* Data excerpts
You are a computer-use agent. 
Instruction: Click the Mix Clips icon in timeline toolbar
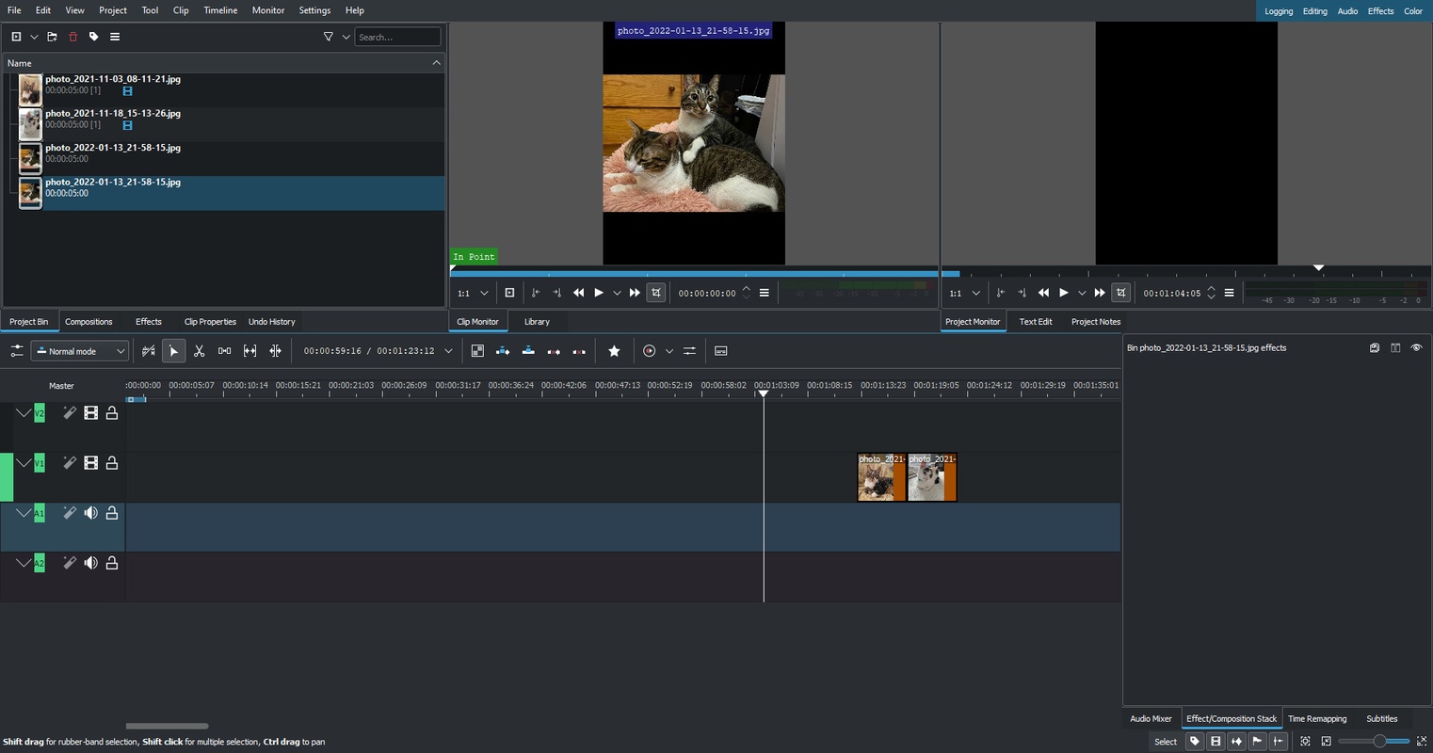[477, 351]
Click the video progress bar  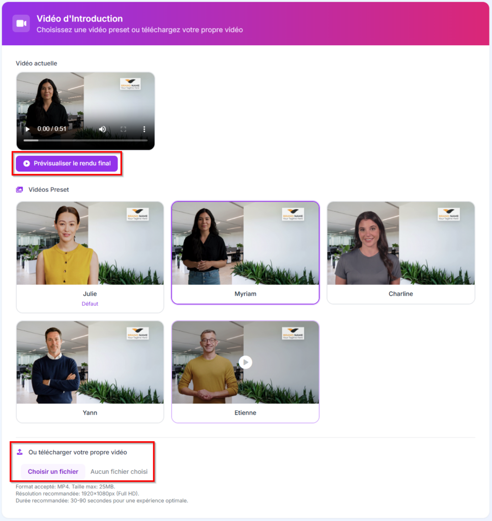click(85, 140)

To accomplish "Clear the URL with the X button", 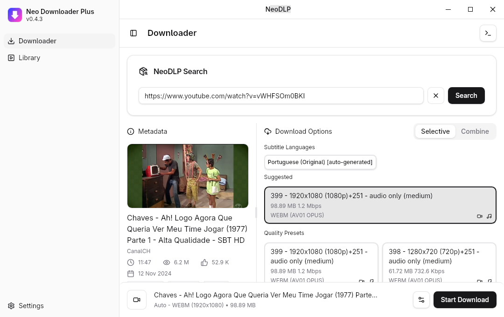I will click(435, 96).
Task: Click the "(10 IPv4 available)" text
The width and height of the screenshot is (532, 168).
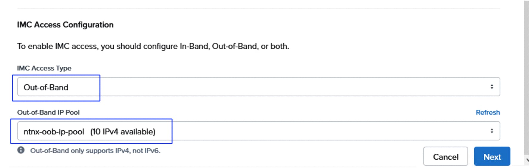Action: 123,132
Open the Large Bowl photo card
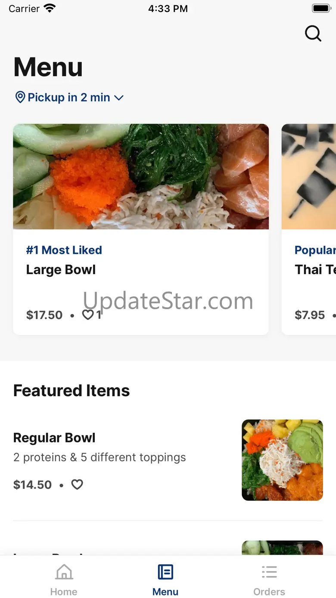The height and width of the screenshot is (598, 336). point(141,176)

* WHAT THE EXERCISE ASKS
An exact copy of the lines from the one with "Task: Click the" through the end of the entries above, both included, is the whole answer. It contains no pictures.

* SOLUTION TO THE EXERCISE
Task: Click the "(10 IPv4 available)" text
The width and height of the screenshot is (532, 168).
Action: 123,132
Open the Large Bowl photo card
The height and width of the screenshot is (598, 336). point(141,176)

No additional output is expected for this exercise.